Only a couple blocks from Lockport High School, students pass by daily in busses, but seldom stop. This beautiful garden has a gazebo, benches, walkways and trellises from which to enjoy the garden which is full of beautiful flowers.
Automobile traffic passes by non-stop, yet very few people get out of their cars to enjoy this gem, located prominently on a major street. Where am I?
Yesterday’s photo, as my sister correctly answered, was the Old Post Office Building on Main Street, across from the Historic Palace Theater.
It was home to a number of Federal Offices on it’s several floors, but to most people, it was simply “The Post Office.” I can remember standing in line there waiting to get your turn at the ornate windows to buy stamps or send a package. It reminded you of a bank, but shabbier. I still can see the big iron steam radiators and the ornate brass post office boxes.
Any effort to impress stopped at the wall the service windows were at, though, and once you got to the window, you got a view of the warehouse-like area behind, full of packages and mail.
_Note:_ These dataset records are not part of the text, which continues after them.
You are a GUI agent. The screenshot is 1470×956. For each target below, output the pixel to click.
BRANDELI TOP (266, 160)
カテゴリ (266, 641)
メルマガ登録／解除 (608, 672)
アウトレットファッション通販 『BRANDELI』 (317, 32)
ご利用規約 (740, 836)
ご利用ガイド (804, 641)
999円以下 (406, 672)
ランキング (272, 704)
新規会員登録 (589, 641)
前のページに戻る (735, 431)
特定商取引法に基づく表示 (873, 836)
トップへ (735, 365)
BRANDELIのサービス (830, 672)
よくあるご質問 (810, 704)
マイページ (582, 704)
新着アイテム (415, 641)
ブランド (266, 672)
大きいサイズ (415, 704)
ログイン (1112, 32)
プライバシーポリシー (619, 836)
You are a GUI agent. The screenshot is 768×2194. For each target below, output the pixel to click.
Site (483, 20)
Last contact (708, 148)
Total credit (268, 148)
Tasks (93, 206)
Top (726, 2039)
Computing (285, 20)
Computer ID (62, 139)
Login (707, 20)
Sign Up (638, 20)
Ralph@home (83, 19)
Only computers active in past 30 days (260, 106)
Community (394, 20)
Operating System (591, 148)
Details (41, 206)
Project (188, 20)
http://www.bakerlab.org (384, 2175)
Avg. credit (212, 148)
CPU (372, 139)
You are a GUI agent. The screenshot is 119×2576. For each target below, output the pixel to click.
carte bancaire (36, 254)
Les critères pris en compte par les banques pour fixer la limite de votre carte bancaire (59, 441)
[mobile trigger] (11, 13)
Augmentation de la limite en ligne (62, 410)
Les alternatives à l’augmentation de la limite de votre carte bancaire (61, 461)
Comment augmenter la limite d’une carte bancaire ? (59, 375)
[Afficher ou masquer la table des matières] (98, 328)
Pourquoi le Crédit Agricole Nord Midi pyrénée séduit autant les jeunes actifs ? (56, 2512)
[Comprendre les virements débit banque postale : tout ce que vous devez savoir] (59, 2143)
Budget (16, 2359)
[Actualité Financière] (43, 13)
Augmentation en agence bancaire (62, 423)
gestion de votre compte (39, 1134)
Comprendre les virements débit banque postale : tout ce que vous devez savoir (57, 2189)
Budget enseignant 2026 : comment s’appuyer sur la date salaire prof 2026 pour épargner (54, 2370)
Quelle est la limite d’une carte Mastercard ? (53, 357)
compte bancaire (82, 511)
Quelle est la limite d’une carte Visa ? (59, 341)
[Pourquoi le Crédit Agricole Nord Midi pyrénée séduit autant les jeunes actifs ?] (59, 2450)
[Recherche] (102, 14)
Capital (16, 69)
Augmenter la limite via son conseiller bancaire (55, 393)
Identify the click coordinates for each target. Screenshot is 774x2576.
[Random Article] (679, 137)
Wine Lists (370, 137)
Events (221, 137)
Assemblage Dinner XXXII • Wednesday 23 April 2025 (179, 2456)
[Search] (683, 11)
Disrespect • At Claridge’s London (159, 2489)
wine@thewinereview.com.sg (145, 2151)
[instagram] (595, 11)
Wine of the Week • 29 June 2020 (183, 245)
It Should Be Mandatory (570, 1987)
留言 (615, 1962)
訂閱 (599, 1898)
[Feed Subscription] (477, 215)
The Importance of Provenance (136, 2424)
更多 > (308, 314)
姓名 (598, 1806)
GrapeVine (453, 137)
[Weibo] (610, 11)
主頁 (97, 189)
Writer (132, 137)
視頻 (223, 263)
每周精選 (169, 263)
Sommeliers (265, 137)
Perhaps, in those days, they actually sorted some of the mail right there!
Today, it’s for sale. You could own this classic building for a price. For the past decade plus, there have been shops and offices in it. It’s probably a fixer-upper, but looks like a sound building yet.
This is the nice little park across Transit from the memorial you showed the other day. Were you walking to the drug store on the other corner near both of them by chance?
Yes, in the old days, and too a small extent, still, the carriers did the final sorting of mail at their cases in the postal buildings. At the end of Kennedy Plaza in downtown Providence, RI, there is a very large post office building from the same era as Lockport’s building. It has the same brass windows and boxes like an old bank. At one time this building was the main postal center for Providence, and was located specifically on a railroad line next to the train station. In 1960, the USPS built the “Turn-Key” post office, the first mechanized sorting facility in the US, about a mile away. This is where I work, and it has tripled in size since it was built. The Kennedy Plaza post office is still in use as a station and serves the many businesses and workers downtown.